I was hoisted to stand, pulled by a hastily formed battalion of officers through the back door and toward a cruiser already waiting for me. Somehow the press had gotten wind of my capture. The second the door popped open, a flurry of camera flashes and yelling rushed from gathered reporters. The officers formed a wall around me, struggling to keep the cameras away as I was dragged through the crowd. I tried to show as little emotion as I could; I knew this scene would appear on the evening news. When they showed my picture across all the screens in Arleta, I wanted to look as little like a murderer as I could.
But what was the point, anyway? They’d made their judgments long ago. When I met the fleeting gazes of the reporters, I could see they all feared me, frightened that such a normal-looking teen could have committed such horrible crimes. I knew they’d go back to the office, shaking their heads, saying to themselves, “Of course: all the worst criminals look just like us.”
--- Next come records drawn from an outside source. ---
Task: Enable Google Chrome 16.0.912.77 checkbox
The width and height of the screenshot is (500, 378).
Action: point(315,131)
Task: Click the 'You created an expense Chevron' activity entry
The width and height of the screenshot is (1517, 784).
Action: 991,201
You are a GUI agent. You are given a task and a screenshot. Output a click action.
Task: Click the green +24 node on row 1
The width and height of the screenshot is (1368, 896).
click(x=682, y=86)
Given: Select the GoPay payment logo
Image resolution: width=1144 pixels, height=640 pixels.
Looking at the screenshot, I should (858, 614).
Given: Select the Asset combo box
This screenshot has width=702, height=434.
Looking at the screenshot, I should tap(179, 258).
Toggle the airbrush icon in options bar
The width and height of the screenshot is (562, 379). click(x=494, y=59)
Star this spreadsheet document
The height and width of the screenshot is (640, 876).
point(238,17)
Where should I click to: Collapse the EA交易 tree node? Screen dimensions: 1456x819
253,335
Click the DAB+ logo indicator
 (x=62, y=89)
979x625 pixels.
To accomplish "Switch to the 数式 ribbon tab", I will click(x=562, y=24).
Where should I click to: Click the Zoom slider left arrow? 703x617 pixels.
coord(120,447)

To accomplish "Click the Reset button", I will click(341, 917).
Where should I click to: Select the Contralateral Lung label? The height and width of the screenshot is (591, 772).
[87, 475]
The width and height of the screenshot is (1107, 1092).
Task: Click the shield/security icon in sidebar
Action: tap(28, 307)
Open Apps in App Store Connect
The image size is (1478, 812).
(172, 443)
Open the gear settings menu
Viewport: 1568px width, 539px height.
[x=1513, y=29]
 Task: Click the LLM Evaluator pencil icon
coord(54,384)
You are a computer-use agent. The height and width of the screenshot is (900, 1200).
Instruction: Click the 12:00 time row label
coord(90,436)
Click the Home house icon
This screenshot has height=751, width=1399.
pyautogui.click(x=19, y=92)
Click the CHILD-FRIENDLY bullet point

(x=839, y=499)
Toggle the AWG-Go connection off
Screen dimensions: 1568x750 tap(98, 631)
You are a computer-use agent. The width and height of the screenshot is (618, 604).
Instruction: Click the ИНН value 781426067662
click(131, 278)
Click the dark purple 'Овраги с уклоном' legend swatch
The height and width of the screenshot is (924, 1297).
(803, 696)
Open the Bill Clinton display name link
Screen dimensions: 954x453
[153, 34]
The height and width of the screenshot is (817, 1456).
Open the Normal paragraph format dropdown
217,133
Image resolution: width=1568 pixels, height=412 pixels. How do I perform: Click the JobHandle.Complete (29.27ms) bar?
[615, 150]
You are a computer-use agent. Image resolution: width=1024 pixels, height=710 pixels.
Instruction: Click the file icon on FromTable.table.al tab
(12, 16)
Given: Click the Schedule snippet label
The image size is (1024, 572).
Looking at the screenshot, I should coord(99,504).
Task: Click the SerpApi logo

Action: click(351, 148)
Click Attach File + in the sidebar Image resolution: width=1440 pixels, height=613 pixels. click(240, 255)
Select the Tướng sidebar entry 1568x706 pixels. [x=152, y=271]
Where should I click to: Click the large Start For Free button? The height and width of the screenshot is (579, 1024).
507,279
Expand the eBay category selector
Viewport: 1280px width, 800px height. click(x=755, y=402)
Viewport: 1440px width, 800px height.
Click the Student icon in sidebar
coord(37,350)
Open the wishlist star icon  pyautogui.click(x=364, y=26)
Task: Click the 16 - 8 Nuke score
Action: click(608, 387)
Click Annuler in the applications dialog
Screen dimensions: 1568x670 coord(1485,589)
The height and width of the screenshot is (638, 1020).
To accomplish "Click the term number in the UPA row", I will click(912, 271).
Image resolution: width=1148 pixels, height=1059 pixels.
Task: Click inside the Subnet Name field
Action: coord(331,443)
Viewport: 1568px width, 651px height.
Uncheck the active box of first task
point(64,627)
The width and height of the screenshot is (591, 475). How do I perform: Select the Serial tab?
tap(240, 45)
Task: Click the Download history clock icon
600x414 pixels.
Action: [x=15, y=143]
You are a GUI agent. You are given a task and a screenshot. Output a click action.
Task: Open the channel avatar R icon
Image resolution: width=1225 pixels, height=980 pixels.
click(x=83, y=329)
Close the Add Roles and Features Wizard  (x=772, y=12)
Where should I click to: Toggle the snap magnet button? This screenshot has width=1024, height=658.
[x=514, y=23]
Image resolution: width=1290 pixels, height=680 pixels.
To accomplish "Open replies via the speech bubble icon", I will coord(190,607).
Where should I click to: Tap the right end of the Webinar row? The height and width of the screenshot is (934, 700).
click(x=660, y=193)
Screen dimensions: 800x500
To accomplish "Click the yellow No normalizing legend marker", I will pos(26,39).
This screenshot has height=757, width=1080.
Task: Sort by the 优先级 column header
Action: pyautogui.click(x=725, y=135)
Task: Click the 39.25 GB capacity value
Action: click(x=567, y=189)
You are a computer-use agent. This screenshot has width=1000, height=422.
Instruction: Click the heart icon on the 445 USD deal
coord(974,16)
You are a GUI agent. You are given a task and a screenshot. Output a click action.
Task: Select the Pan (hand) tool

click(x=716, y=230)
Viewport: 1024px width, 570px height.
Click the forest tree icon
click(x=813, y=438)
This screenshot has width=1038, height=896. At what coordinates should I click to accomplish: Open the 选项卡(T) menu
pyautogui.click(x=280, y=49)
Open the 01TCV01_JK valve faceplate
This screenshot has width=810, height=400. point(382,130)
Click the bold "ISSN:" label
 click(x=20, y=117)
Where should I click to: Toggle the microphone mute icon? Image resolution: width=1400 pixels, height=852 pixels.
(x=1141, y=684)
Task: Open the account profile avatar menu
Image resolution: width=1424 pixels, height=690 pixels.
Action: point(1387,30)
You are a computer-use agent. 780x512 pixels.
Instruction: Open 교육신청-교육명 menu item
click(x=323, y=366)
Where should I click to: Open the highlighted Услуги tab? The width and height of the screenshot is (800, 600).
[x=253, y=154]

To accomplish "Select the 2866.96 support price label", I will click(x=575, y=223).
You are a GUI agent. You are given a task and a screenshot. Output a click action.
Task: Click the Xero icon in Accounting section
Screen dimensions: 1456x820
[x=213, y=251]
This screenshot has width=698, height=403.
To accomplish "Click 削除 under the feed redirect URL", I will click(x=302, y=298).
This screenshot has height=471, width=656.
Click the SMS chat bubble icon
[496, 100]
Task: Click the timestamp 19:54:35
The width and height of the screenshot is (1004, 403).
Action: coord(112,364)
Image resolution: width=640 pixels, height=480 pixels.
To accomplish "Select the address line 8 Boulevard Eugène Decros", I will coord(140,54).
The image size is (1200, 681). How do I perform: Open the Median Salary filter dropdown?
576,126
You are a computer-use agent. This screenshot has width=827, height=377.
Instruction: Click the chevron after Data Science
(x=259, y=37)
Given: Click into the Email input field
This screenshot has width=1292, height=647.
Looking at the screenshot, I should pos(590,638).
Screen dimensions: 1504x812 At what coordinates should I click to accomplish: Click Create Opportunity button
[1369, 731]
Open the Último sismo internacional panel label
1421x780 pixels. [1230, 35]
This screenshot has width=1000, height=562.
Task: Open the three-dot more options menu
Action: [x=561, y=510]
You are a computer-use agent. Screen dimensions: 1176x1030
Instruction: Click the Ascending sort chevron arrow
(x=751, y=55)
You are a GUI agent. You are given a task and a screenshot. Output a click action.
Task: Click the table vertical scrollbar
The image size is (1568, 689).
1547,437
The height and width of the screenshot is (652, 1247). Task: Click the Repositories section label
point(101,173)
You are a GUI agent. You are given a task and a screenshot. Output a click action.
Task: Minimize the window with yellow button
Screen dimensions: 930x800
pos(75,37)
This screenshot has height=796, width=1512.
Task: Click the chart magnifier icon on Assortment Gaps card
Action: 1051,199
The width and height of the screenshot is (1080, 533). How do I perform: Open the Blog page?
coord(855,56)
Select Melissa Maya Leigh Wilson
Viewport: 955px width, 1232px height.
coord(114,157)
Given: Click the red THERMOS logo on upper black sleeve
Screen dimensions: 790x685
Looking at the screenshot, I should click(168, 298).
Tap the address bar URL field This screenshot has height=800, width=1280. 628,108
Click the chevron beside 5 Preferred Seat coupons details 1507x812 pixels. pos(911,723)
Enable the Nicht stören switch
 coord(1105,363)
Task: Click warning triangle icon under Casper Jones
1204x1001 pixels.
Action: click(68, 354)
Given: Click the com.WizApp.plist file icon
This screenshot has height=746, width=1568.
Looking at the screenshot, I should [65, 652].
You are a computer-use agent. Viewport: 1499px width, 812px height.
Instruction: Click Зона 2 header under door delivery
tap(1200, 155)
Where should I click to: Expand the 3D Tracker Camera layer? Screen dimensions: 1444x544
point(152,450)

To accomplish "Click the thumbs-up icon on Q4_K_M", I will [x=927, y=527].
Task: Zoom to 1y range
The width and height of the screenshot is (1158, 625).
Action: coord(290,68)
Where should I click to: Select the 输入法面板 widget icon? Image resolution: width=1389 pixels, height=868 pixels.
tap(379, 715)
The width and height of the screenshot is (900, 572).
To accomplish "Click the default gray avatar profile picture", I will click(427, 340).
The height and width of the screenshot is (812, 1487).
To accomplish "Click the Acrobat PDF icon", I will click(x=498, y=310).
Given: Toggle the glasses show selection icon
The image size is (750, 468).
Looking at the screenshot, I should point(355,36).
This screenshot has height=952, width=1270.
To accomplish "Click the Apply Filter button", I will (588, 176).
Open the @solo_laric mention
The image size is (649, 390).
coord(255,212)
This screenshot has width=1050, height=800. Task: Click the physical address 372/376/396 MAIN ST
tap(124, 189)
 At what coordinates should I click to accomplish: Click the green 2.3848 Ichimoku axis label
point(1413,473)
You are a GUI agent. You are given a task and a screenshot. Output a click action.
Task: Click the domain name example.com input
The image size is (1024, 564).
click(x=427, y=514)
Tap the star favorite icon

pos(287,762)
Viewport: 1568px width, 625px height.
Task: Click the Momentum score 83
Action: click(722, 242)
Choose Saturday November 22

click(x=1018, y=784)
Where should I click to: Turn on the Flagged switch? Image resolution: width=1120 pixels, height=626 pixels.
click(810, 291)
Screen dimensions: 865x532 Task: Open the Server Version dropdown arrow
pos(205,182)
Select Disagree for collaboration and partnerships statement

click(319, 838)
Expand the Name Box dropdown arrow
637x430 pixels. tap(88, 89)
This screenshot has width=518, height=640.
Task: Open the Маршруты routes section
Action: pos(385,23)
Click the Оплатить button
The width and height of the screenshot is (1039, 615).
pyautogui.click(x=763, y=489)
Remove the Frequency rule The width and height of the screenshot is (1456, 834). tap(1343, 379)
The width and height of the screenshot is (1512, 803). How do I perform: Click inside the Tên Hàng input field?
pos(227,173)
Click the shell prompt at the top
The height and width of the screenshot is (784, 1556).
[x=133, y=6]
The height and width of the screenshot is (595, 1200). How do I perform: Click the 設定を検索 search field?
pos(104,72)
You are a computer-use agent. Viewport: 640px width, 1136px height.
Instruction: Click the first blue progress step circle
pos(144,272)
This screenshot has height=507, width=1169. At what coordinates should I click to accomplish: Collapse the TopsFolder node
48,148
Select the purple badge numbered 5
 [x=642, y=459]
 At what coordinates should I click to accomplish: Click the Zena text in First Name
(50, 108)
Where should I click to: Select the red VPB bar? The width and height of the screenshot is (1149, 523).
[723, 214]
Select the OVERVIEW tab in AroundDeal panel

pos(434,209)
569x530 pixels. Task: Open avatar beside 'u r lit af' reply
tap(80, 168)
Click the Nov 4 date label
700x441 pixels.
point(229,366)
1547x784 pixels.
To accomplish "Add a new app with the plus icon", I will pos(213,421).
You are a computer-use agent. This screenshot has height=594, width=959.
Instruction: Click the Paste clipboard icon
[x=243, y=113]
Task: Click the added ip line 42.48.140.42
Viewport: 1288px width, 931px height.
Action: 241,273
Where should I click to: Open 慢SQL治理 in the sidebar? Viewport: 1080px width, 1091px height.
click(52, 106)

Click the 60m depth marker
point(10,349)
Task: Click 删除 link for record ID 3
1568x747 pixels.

The officers shoved me into the car and I was driven away with my hands still bound and the bars on the windows blocking out some of the cameras as their lenses scraped my window for a shot. I wondered what my Glimpse was showing at that moment. If I died that day, would I find all these articles about me seventeen years in the future, and get the chance to look back and read myself?
I pushed the thought aside. I had to focus, to plan, to find a way to fix all of this. I would. I always did, in the end.
The line of police cars rocketed off with us in the center, leaving the shouting flood of reporters behind. I tried to settle down into the uncomfortable seat, to calm my nerves with slow and deep breaths. Nothing helped.
At the next station, I was locked in a holding cell by myself. I sat on the hard metal bench against the wall, surrounded on all sides by thick metal bars that offered no privacy from the security camera in the ceiling. My presence had thrown the entire department into disarray, no one knowing for sure who should call who, if the FBI or the CIA were coming, if they should question me or wait. My mother’s death made things worse because I was still a minor and so there was no parent to call. Anytime an officer passed, their eyes would stray to me then dart away again. It was like they kept waiting for me to say something, to make a threat or confession. I just sat wordlessly.
The Guardians already knew I was there. Now, it was a waiting game.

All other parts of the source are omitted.